*EXERCISE DIRECTIONS*
Copy the entries word for word, from the line containing "You are a GUI" through the line containing "pos(1226,691)", and leave the pictures out.

*INFORMATION SUPPLIED*

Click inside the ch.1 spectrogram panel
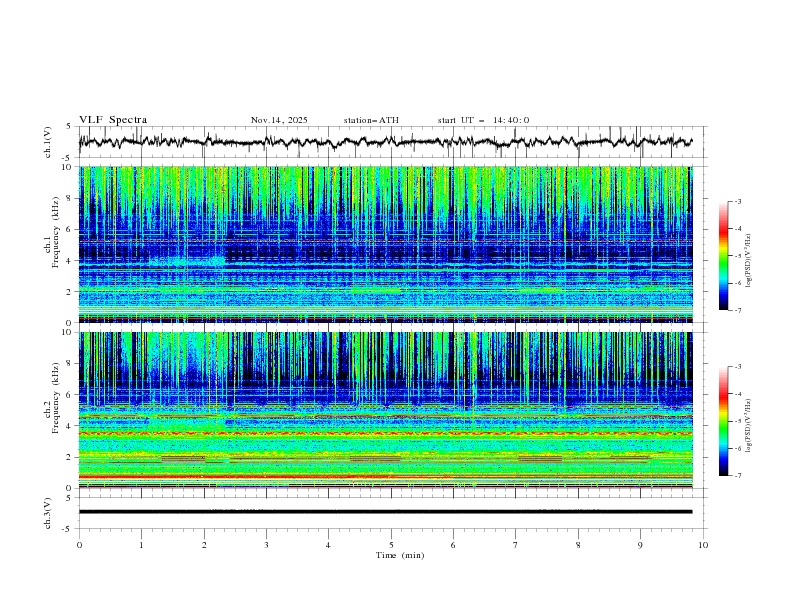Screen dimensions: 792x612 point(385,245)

--

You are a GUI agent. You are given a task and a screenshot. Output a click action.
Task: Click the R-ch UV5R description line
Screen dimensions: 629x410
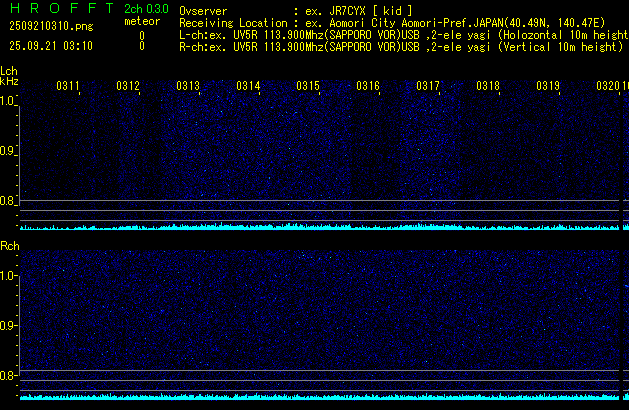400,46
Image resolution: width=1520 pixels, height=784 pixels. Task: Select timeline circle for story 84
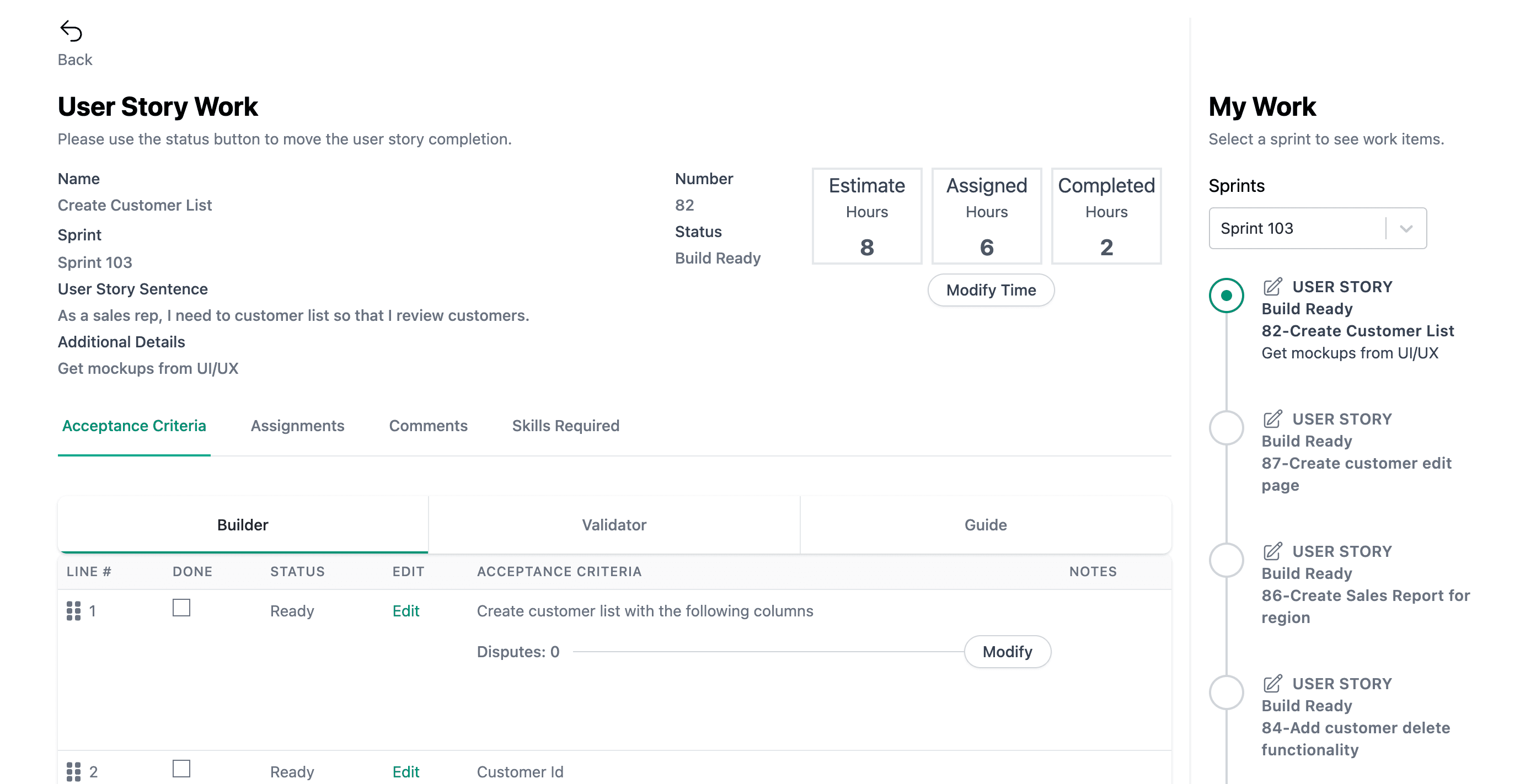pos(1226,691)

==

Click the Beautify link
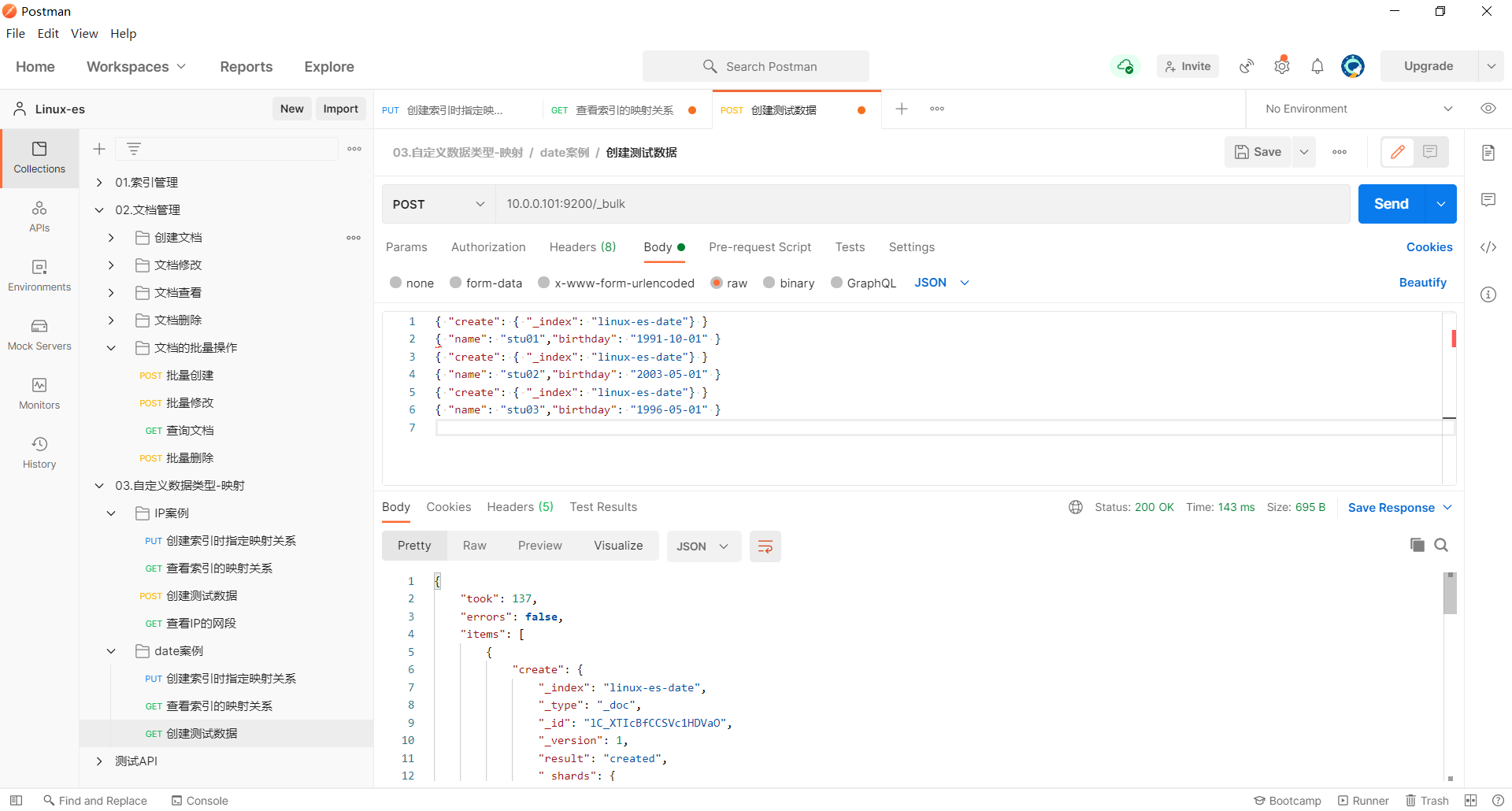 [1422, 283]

*WRITTEN RESPONSE*
You are a GUI agent. You are given a task and a screenshot. Output a click action.
Task: Click the R-ch UV5R description line
Screen dimensions: 629x410
400,46
Image resolution: width=1520 pixels, height=784 pixels. Task: Select timeline circle for story 84
pos(1226,691)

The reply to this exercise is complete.